Pronto, passou a crise? Todos
concordam, ele está ótimo ou quase. Mas às vezes o olhar tem aquela expressão
que ninguém alcança e volta o fervor antigo, cólera e gozo nos descompromissamentos
e rupturas – aguda a lembrança violenta do cheiro de mato que recusa o asfalto,
o elevador, a disciplina, ah! vontade de fugir sem olhar para trás, desatino e
alegria de um cavalo selvagem, os fogosos cavalos de crina e narinas frementes,
escapando do laço do caçador. Na história de Arthur Miller, eram os pobres
cavalos selvagens destinados a uma fábrica que os transformaria num precioso
produto enlatado. O instinto, só o instinto os advertia das armadilhas nas
madrugadas. E fugiam galopando por montes, rios, vales – até quando?

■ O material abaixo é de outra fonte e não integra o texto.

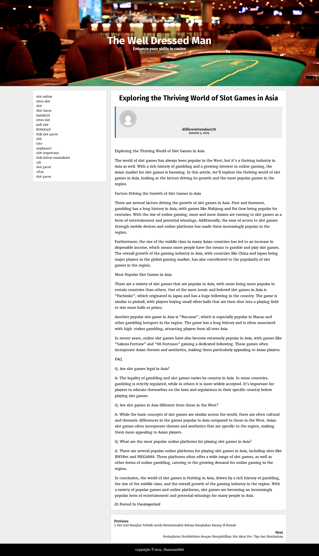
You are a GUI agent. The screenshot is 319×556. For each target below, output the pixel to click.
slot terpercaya (47, 153)
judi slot (42, 125)
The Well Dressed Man (159, 40)
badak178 (43, 115)
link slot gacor (47, 134)
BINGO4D (43, 129)
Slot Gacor (43, 111)
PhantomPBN (174, 550)
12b (38, 162)
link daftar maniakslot (53, 158)
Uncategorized (148, 504)
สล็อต (40, 172)
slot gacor (43, 167)
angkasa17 (44, 148)
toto (39, 144)
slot (39, 106)
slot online (44, 96)
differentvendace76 (199, 129)
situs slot (43, 101)
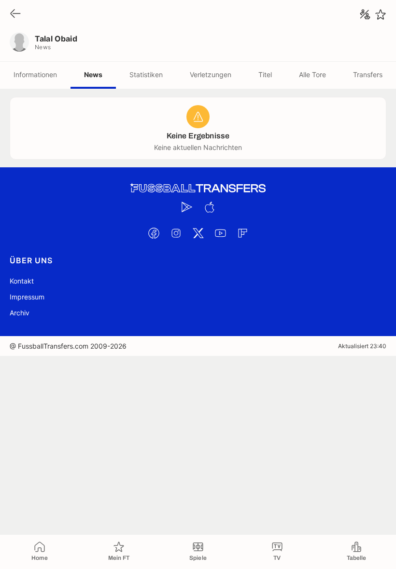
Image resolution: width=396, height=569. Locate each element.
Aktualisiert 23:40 (362, 346)
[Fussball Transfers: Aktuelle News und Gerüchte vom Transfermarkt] (198, 188)
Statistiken (146, 74)
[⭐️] (380, 14)
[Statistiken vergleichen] (365, 14)
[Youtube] (220, 233)
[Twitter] (198, 233)
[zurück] (15, 14)
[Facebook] (153, 233)
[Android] (187, 207)
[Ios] (209, 207)
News (93, 74)
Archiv (19, 313)
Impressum (27, 297)
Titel (265, 74)
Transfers (367, 74)
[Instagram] (176, 233)
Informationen (35, 74)
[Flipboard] (242, 233)
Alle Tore (312, 74)
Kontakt (22, 281)
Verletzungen (210, 74)
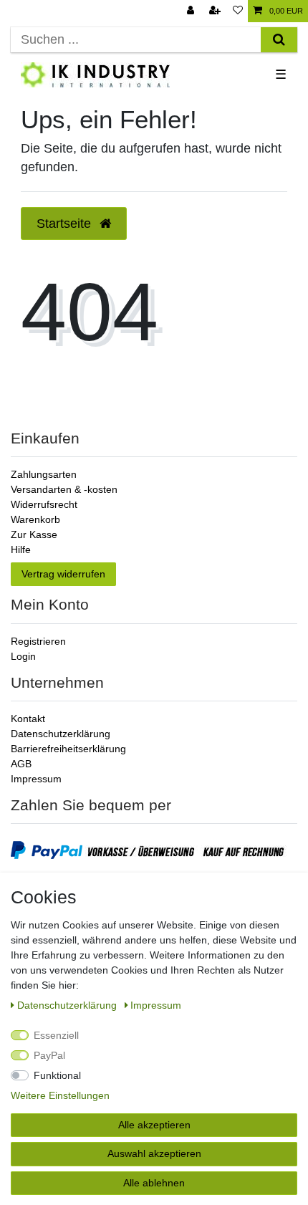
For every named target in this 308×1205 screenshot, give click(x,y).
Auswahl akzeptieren (154, 1153)
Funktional (57, 1075)
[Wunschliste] (238, 11)
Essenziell (56, 1035)
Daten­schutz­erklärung (68, 1005)
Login (23, 656)
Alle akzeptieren (154, 1124)
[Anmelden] (192, 11)
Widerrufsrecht (44, 504)
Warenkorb (35, 519)
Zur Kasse (34, 534)
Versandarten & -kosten (64, 489)
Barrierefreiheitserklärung (68, 748)
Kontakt (28, 718)
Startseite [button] (66, 223)
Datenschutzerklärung (60, 733)
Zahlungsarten (44, 474)
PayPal (49, 1055)
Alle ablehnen (154, 1183)
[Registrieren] (216, 11)
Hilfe (21, 549)
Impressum (36, 778)
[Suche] (279, 39)
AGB (21, 763)
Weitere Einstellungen (60, 1095)
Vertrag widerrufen (63, 574)
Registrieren (38, 641)
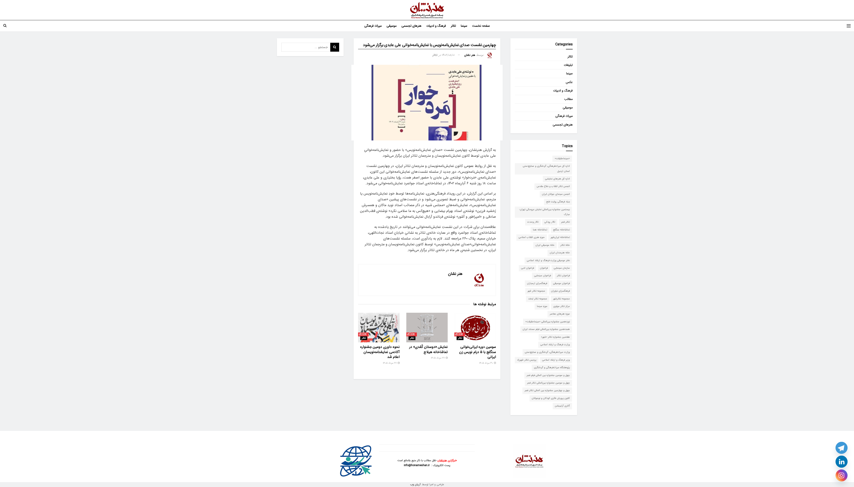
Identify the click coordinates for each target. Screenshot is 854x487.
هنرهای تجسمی (411, 25)
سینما (464, 25)
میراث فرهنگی (373, 25)
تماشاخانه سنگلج (561, 230)
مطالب (568, 99)
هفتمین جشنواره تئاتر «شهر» (555, 337)
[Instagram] (842, 475)
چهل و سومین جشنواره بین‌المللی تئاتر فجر (548, 383)
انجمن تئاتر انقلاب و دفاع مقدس (553, 186)
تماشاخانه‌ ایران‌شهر (560, 237)
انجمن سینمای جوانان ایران (556, 194)
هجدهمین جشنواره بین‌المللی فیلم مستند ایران (546, 329)
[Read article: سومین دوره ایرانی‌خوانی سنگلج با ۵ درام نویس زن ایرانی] (475, 327)
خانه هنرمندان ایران (560, 253)
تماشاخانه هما (540, 230)
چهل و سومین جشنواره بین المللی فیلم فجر (548, 375)
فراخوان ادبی (527, 268)
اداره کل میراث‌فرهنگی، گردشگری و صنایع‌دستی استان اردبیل (546, 168)
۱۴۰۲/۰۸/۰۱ (448, 55)
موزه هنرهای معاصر (560, 314)
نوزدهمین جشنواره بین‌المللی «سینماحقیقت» (547, 322)
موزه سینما (542, 306)
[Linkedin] (842, 462)
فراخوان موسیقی (561, 283)
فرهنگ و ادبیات (436, 25)
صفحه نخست (481, 25)
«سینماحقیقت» (562, 158)
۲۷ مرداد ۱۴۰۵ (438, 358)
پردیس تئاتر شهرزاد (526, 360)
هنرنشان (442, 460)
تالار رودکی (549, 222)
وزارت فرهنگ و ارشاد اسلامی (555, 345)
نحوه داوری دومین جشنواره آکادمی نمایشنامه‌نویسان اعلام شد (380, 352)
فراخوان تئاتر (563, 276)
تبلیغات (568, 65)
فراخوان (544, 268)
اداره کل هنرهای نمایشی (557, 179)
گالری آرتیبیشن (562, 406)
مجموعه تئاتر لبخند (537, 299)
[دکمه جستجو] (5, 25)
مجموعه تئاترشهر (561, 299)
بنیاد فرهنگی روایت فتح (558, 202)
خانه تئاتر (565, 245)
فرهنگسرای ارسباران (537, 283)
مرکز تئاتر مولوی (561, 306)
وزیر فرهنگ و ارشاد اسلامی (556, 360)
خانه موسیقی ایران (545, 245)
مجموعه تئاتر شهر (536, 291)
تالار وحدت (532, 222)
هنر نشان (469, 55)
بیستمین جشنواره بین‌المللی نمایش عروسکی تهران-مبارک (544, 212)
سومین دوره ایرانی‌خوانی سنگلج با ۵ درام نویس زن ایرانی (477, 352)
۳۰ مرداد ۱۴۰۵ (486, 363)
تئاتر (453, 25)
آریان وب (415, 484)
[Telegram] (842, 448)
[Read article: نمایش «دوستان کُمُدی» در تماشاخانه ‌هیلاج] (427, 327)
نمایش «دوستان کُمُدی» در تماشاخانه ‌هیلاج (428, 349)
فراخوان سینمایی (542, 276)
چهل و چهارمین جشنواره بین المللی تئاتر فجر (547, 390)
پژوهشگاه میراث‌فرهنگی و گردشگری (552, 367)
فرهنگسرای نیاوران (560, 291)
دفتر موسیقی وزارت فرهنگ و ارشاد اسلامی (548, 260)
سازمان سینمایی (562, 268)
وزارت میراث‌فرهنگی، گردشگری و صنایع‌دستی (547, 352)
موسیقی (392, 25)
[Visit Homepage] (427, 10)
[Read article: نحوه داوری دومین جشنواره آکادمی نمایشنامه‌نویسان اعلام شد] (379, 327)
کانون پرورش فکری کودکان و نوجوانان (551, 398)
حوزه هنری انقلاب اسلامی (532, 237)
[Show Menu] (849, 25)
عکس (569, 82)
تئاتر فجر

Inexperiência ou cansaço? Cavalos e
homens acabam por voltar à engrenagem. Muitos esquecem mas alguns ainda se
lembram e o olhar toma aquela expressão que ninguém entende, ânsia de
liberdade. De paixão. Em fragmentos de tempo voltam a ser inabordáveis mas a
máquina vigilante descobre os rebeldes e aciona o alarme, mais poderoso o
apelo, taque-taque TAQUE-TAQUE! Inútil. Ei-los de novo desembestados: “Laçá-los
é o mesmo que laçar um sonho”.
Lygia Fagundes Telles,
A disciplina do amor. 2 ed. Rio de Janeiro, Nova Fronteira, 1980. p. 131-2.
Fonte: Português. Série
novo ensino médio. Volume único. Faraco & Moura – 1ª edição – 4ª impressão.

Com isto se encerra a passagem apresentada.